> _TRY IT_: All entries below are to be set down again, identical to the source.

(Beginning of SUPPLIED RECORDS)

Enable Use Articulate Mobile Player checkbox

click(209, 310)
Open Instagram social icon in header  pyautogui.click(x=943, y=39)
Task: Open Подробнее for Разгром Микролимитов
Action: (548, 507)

(End of SUPPLIED RECORDS)

> _SOLUTION TO THIS TASK_:
Enable Use Articulate Mobile Player checkbox

click(209, 310)
Open Instagram social icon in header  pyautogui.click(x=943, y=39)
Task: Open Подробнее for Разгром Микролимитов
Action: (548, 507)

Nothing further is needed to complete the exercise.